▶ [TASK DIRECTIONS]:
The answer must be every line from the entries below that contains "under".
*** Opening of DATA RECORDS ***
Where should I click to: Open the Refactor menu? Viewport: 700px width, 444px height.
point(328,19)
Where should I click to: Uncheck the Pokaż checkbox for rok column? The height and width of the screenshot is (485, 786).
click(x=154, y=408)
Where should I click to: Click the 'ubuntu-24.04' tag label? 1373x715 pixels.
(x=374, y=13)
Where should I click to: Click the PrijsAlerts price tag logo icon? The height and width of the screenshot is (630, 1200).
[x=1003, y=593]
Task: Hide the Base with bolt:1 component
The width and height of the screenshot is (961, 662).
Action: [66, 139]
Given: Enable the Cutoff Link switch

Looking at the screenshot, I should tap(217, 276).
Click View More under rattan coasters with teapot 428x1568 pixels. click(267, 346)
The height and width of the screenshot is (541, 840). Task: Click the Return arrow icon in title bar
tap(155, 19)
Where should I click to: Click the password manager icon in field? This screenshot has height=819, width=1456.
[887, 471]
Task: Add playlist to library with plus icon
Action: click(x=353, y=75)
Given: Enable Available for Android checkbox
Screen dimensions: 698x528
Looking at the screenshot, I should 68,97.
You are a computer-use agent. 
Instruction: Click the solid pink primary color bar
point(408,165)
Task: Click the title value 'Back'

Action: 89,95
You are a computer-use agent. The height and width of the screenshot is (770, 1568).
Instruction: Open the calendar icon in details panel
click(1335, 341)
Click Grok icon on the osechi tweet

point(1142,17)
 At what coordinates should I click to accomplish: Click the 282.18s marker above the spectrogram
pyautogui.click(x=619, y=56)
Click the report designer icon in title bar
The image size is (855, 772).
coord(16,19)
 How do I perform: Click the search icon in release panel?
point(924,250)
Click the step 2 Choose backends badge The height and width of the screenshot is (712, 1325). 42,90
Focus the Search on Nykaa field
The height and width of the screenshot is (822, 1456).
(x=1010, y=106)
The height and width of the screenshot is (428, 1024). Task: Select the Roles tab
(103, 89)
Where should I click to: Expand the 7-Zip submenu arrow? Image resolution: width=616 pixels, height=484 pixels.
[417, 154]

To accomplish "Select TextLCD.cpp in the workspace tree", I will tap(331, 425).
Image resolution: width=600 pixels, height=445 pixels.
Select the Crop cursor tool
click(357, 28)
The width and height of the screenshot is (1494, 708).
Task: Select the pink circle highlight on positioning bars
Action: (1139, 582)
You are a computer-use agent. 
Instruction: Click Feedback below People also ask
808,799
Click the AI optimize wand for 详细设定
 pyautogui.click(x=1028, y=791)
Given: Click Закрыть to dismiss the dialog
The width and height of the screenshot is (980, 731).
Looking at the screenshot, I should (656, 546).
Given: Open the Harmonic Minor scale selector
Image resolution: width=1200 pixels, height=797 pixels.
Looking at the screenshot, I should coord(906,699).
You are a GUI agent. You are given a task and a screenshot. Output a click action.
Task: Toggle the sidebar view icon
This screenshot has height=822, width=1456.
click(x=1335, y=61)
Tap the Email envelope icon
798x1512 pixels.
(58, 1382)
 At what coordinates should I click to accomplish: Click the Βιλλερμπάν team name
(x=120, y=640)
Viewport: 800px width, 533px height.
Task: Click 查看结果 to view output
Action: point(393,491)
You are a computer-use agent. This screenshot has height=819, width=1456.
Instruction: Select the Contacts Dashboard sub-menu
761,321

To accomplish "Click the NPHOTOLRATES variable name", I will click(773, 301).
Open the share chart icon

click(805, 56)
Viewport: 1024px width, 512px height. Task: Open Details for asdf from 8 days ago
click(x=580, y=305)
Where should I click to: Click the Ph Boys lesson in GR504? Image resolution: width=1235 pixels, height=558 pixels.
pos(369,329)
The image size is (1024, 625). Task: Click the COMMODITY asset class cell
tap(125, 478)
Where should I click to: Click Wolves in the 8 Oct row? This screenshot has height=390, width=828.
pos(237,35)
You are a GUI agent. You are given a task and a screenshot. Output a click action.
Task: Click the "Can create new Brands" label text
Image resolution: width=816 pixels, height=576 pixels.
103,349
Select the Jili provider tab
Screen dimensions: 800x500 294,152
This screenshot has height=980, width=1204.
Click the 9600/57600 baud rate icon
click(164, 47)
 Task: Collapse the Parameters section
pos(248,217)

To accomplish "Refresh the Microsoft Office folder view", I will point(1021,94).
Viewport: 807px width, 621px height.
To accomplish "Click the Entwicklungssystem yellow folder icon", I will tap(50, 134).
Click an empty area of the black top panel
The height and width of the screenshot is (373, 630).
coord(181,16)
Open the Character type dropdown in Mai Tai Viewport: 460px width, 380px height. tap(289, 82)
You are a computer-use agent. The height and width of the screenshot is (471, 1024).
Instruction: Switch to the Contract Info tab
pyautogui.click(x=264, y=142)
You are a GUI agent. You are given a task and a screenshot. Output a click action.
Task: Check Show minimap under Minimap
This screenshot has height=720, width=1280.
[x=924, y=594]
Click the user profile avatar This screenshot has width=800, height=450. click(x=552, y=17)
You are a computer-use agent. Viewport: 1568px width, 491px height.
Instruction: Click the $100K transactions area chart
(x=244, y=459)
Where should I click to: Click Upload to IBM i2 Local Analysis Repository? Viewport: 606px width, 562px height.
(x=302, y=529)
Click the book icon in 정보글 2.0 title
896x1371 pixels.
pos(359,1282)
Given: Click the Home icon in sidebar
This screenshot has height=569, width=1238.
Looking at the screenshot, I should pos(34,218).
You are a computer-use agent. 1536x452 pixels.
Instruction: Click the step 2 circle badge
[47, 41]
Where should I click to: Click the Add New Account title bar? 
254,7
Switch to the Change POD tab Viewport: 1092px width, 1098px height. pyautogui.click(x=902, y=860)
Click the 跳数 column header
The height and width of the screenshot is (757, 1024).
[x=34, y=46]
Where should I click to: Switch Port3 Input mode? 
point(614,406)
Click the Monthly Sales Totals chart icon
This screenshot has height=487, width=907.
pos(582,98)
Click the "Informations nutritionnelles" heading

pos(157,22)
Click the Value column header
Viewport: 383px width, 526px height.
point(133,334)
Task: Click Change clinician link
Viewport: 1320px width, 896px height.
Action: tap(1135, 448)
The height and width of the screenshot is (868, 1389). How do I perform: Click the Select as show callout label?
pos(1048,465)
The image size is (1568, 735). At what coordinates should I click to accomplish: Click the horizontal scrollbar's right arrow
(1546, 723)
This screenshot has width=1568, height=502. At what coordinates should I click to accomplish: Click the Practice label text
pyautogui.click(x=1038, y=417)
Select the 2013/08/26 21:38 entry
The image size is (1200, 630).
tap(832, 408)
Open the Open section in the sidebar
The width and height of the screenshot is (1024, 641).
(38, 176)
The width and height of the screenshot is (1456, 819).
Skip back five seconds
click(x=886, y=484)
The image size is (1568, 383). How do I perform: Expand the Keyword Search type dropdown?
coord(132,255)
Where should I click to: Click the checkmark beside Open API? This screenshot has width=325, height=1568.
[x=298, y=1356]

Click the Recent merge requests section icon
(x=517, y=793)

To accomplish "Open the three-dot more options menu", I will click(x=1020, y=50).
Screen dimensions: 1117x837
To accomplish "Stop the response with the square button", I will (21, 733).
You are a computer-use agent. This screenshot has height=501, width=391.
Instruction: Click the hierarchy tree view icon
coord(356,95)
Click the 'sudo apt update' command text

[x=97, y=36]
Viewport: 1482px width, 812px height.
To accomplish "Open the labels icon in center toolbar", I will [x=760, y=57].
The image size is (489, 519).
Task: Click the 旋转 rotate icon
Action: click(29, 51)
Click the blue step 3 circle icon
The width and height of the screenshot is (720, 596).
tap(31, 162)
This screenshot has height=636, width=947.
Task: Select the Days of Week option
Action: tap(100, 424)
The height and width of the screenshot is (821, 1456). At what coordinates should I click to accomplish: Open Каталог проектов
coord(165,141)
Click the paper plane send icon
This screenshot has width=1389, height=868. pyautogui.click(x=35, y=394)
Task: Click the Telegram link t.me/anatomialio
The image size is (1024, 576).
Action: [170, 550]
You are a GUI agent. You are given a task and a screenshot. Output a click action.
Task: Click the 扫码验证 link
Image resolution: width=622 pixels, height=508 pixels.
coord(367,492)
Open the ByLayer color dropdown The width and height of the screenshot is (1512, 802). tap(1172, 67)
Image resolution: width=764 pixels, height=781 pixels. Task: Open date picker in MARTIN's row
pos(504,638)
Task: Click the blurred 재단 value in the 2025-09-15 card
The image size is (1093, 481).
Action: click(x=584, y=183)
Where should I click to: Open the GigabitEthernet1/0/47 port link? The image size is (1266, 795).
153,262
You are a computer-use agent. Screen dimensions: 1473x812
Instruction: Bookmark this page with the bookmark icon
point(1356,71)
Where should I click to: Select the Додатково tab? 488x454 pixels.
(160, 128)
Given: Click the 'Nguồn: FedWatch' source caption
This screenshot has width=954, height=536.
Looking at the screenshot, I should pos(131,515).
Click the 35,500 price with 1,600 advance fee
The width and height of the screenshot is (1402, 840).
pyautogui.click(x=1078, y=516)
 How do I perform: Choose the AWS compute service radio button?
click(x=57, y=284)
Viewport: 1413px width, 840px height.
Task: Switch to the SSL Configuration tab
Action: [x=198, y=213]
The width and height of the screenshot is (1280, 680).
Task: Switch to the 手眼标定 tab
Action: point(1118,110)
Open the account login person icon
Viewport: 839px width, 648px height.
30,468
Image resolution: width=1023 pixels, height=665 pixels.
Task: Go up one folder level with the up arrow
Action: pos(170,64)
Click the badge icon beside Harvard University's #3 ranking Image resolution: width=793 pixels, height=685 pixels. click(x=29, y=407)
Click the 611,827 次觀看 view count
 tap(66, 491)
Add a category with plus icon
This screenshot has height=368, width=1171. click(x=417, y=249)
*** Close of DATA RECORDS ***
▶ [TASK SOLUTION]:
Click View More under rattan coasters with teapot 428x1568 pixels. click(267, 346)
Task: Check Show minimap under Minimap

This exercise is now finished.